Something happens when an agency’s staff grows past an even dozen. Up to that size, everyone is able to know everything, all the time. One leader/proprietor can manage by fiat. The agency is “agile” by default. But also limited in its ability to handle large or complex accounts.Once the number of employees gets into the double digits, communication and coordination become a lot more difficult. So leaders and managers—with the best of intentions—start to invent elaborate procedures, policies, and tracking mechanisms to deal with the chaos.
Most of these innovations fail dismally. Why? Because no one understands them, has time to learn them, or wants to give up their own way of doing things. Pretty soon the bureaucratic kudzu has crept over everything, slowly strangling productivity and frustrating staff, leaders, and clients alike.

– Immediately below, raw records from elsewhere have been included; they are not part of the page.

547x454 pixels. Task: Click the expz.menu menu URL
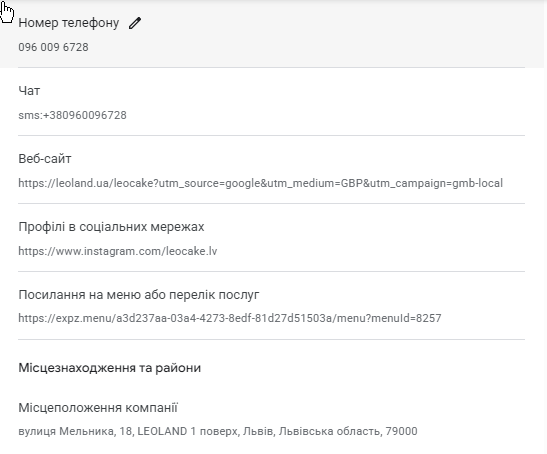(230, 318)
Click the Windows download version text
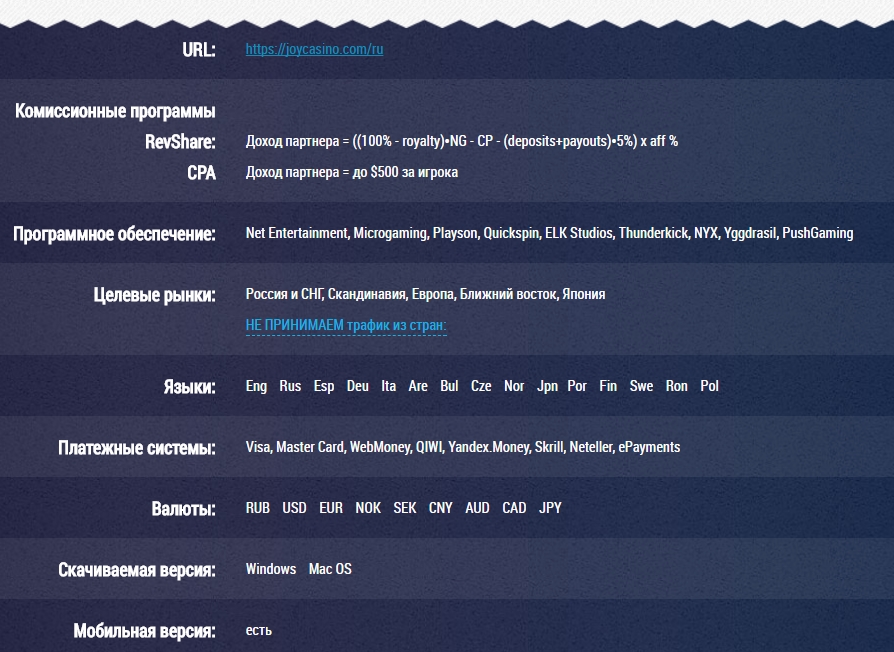The height and width of the screenshot is (652, 894). (271, 569)
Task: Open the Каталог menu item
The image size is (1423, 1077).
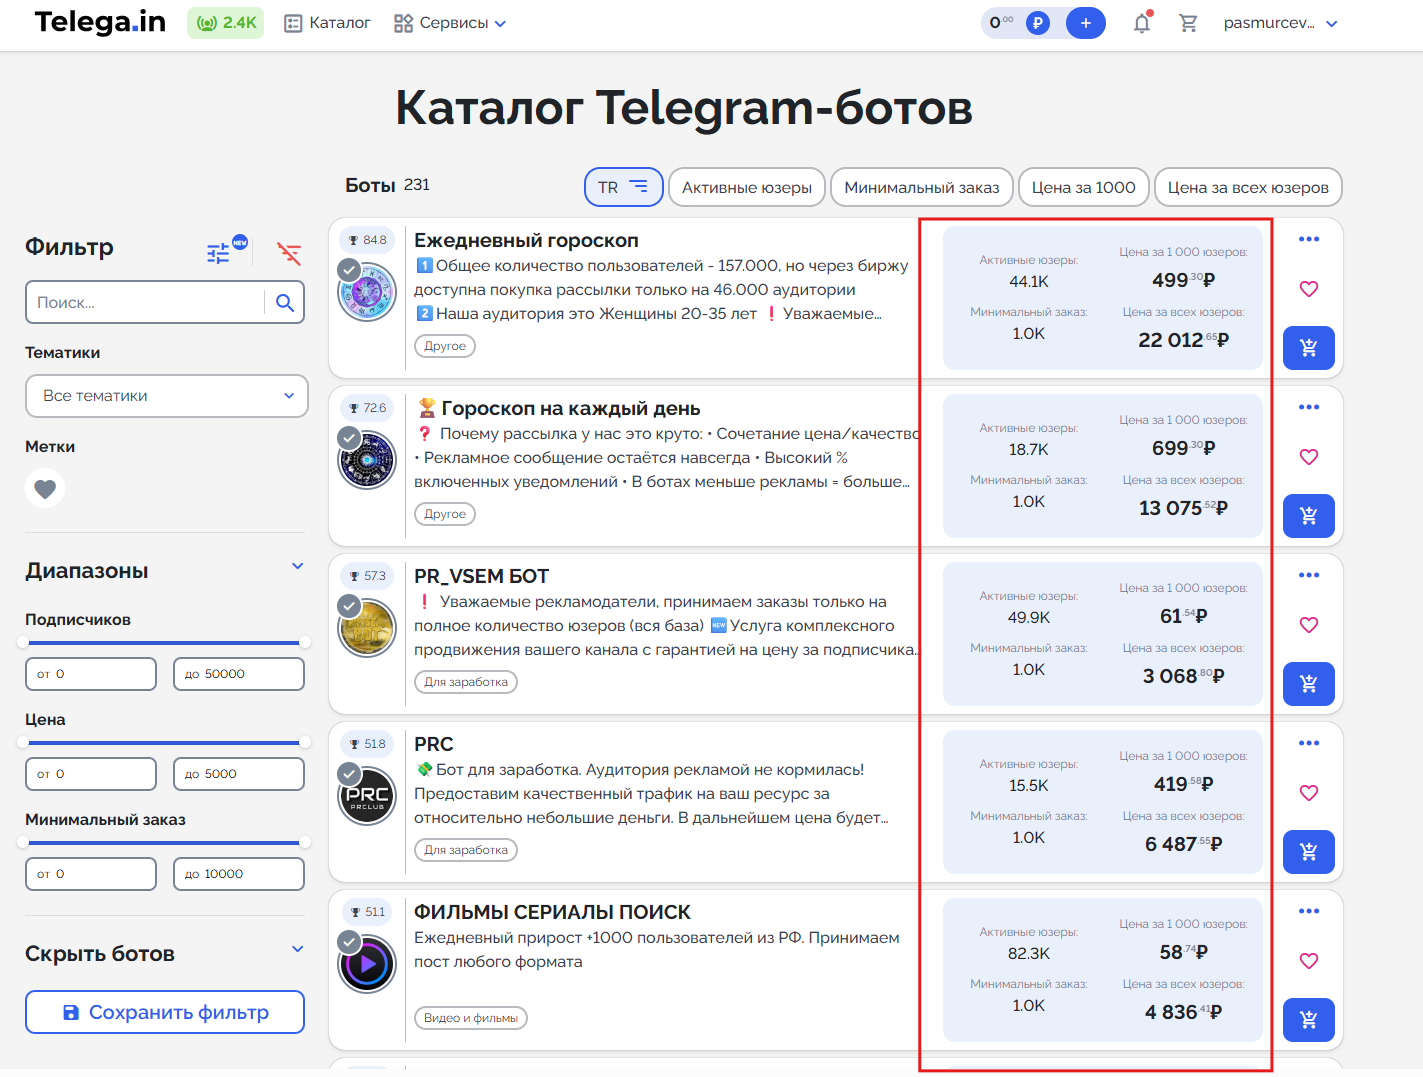Action: point(327,23)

This is the fragility of agility.
The rapid growth of Yes& was creating a lot of pressure. So as the agency neared 80 employees, we swallowed the Kool-Aid and adopted agile as our workflow management process.

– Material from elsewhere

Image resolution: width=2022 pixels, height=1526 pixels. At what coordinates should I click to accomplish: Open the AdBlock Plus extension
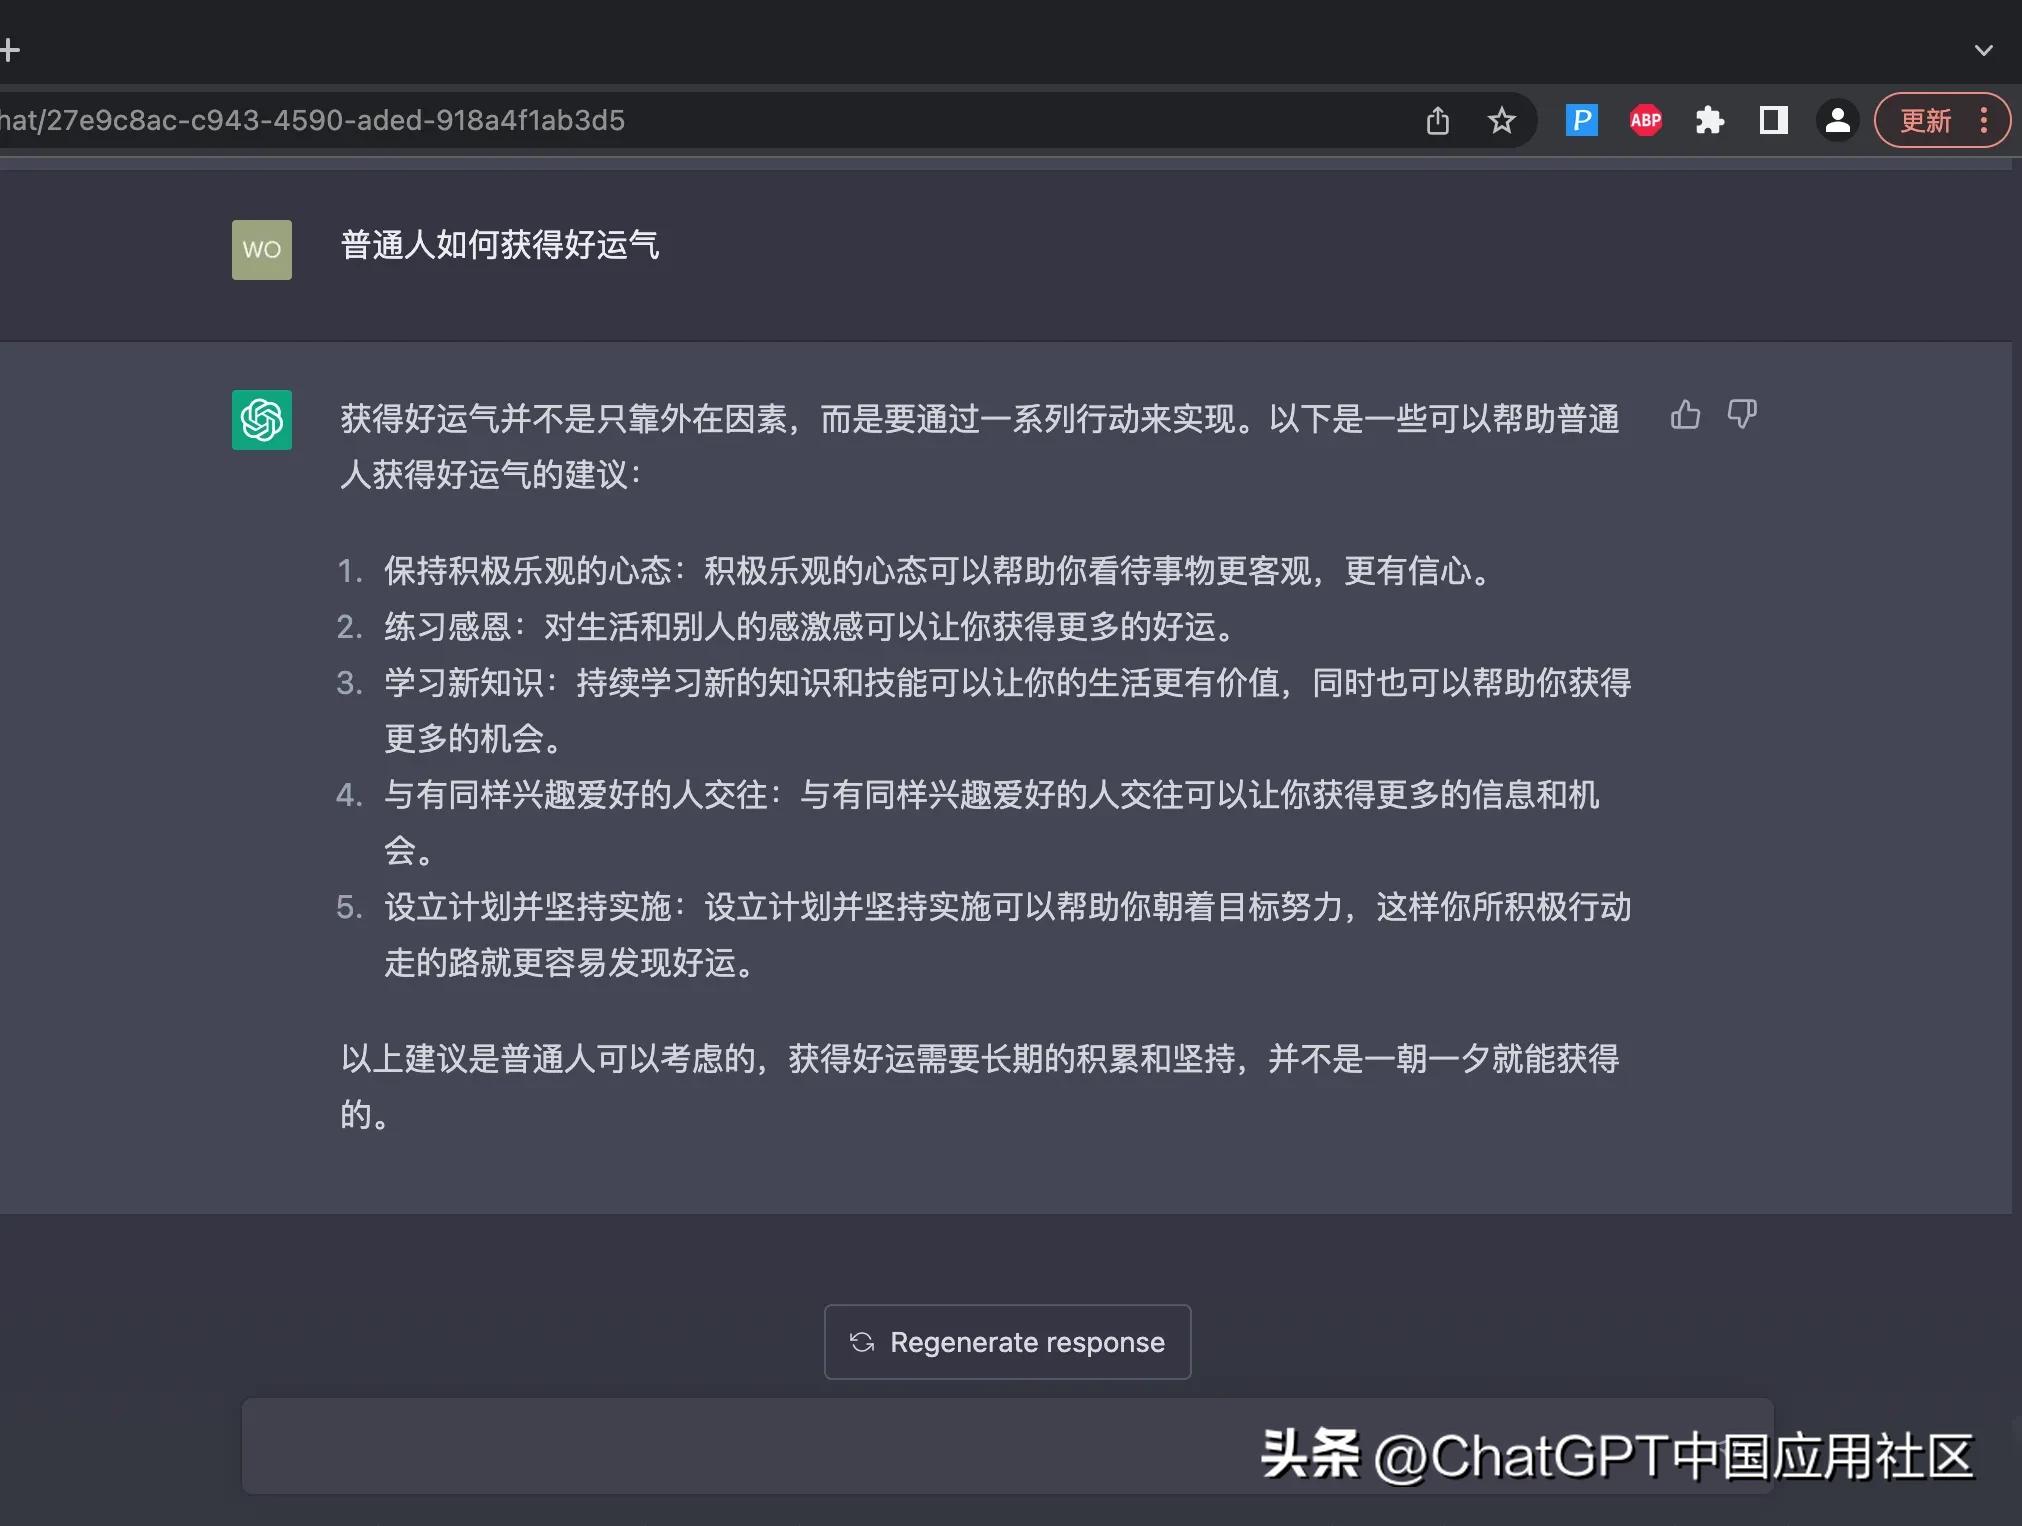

Agile for advertising agencies is a discipline pioneered by Jack Skeels and his Agency Agile team in Los Angeles. It draws its inspiration from agile software development, but has been heavily modified for the agency environment. We trained the entire agency in agile, and continue to provide refreshers for current staff and new employees joining the team. Agile is not a panacea, but we have seen boosts to productivity and a significant reduction in time consumed by meaningless bureaucracy.
To me, the agile methodology revolves around three basic principles.

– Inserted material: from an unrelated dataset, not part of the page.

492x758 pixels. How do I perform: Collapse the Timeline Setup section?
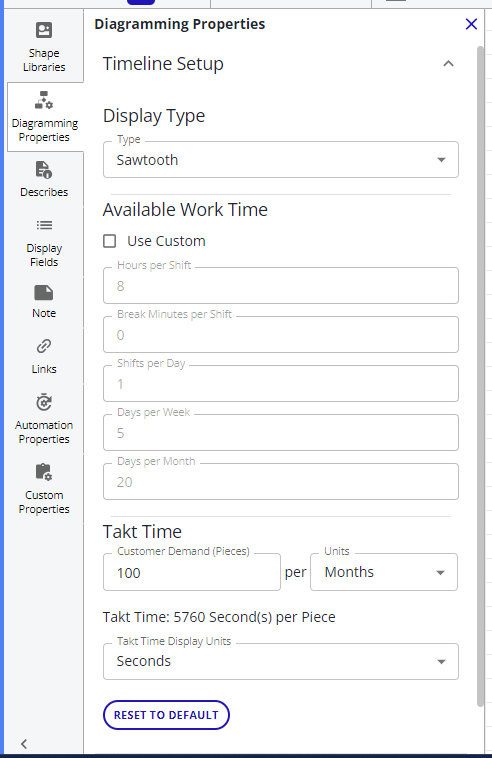[x=449, y=64]
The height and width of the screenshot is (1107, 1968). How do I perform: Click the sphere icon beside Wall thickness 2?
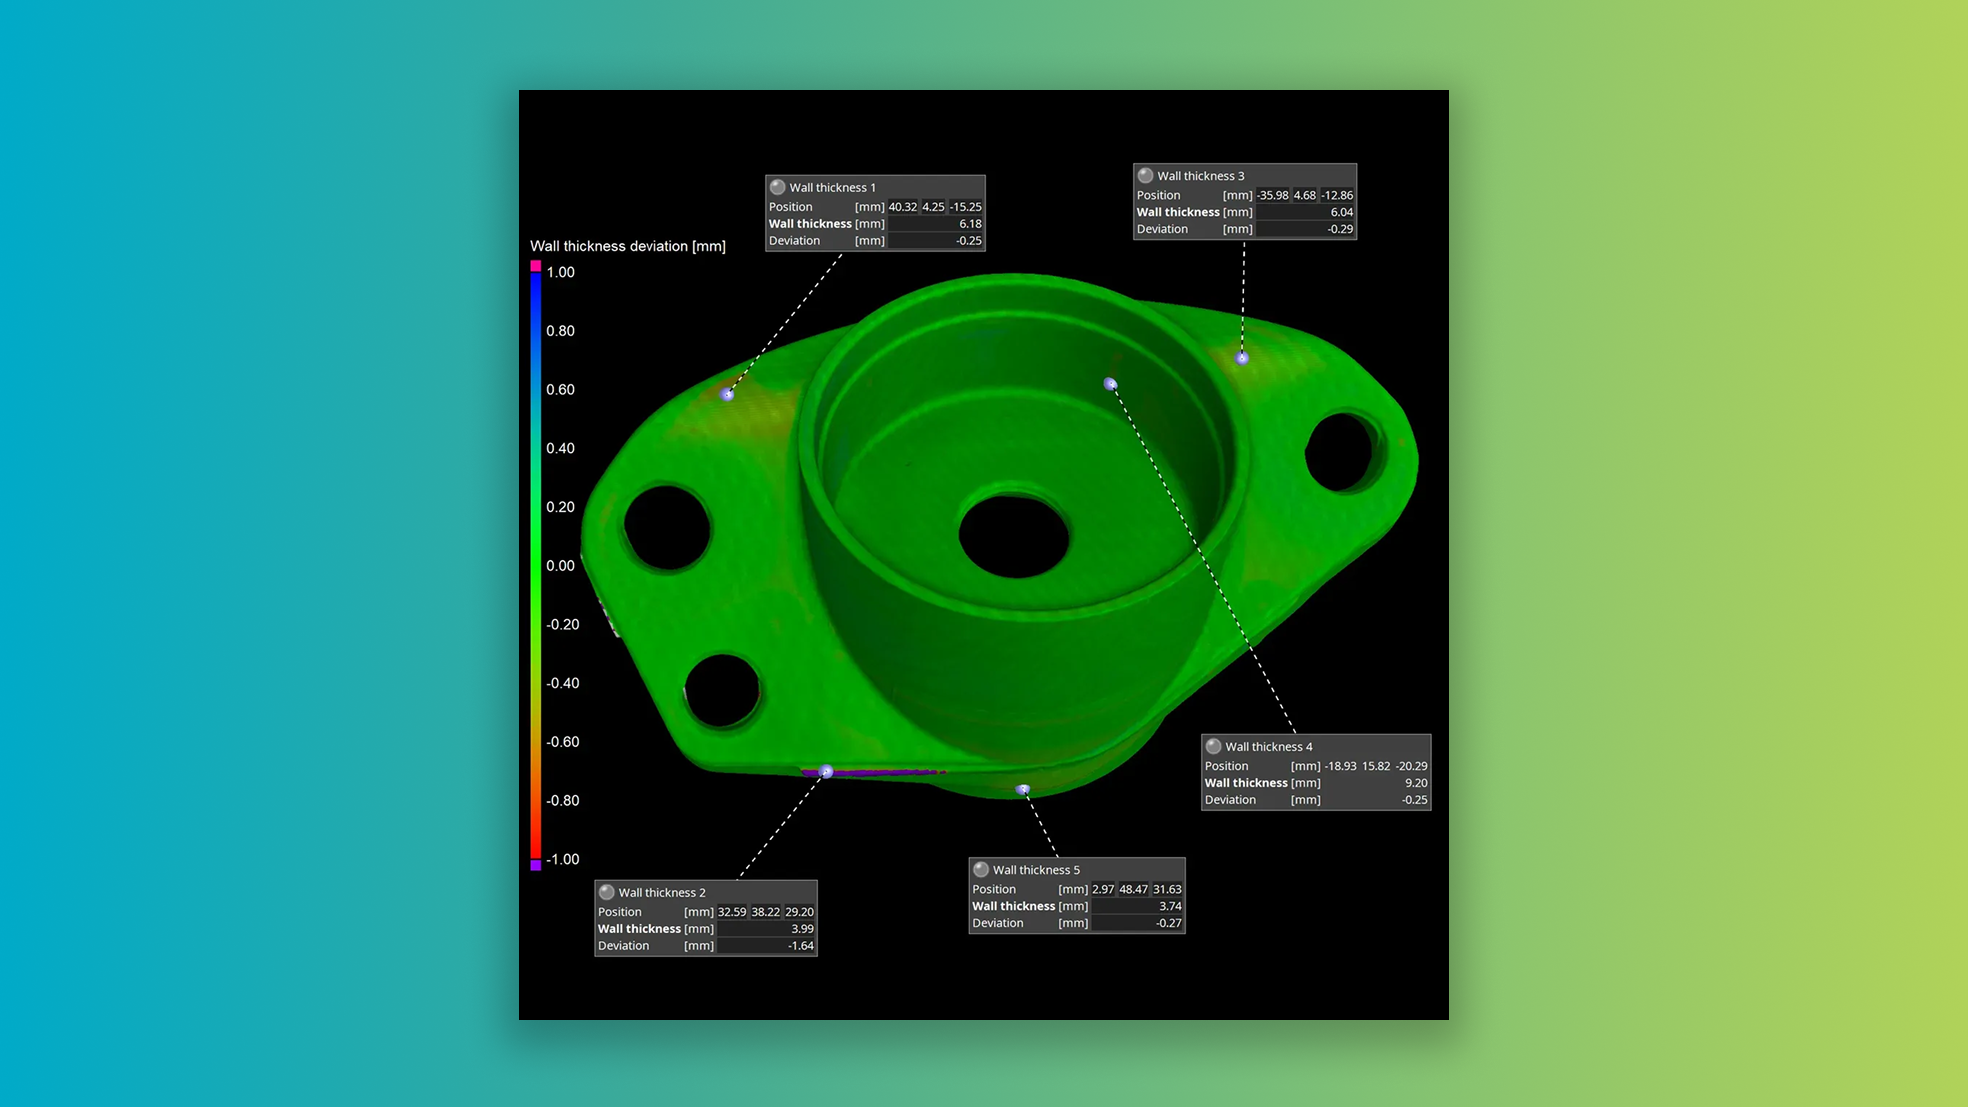point(607,892)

People learn in different ways. Some people, including most clients, are auditory learners—they have to talk things out. That’s why it’s common for a client to ask “walk me through it” when they get a document. Agency people tend to be on the visual or kinesthetic sides of the triangle, learning through sight or experience. (Almost no one learns well by trying to read someone else’s long, detailed written description.)
Agile facilitates different learning styles through a roadmapping process during which projects are scoped using colored index cards stuck to a wall with painter’s tape. Words on the cards satisfy the auditories… the colors and shapes appeal to the visuals… and the tactile experience of placing and rearranging cards on the wall helps the kinesthetics learn.
Humans do best with small, manageable tasks. It is difficult to grasp the complicated structure and months- or years-long period of many advertising campaigns. People like tasks that are clear, definable, and brief. Small, manageable tasks are easy to keep in one’s brain, and there’s something very satisfying about checking things off.
Agile leverages this principle by breaking even the most complicated projects down into units of value called “stories.” A good story involves no more than 20 hours of work, and can be completed within two weeks. Gathered together on a chart called a Kanban, the stories form a constantly moving picture of the agency’s progress. It’s a simple way to communicate, and it results in the elimination of a lot of time-wasting update meetings.
Creatives are pretty good at managing their own time. Interruptions—ranging from update meetings to “hey, got a minute” drive-by shootings—claim a large portion of the day at most agencies. Given a reasonable set of clear, definable stories to complete, however, the “do-ers” of an agency can be very successful at completing them one-by-one with little need for monitoring or intervention.
Agile creates a daily cycle meant to maximize “flow time,” the efficient and fulfilling state of uninterrupted creativity. Meetings and coordination are compressed into the beginning of the workday, with the balance available for productive activity.
There are many other ins and outs of agile. It certainly cannot solve every challenge that arises as an agency grows.
At Yes& we have found, however, that the results include a lifting of frustrations for agency staff. And for clients? They are happy that our agile is less fragile, and that we can be transparent and nimble no matter what they send our way.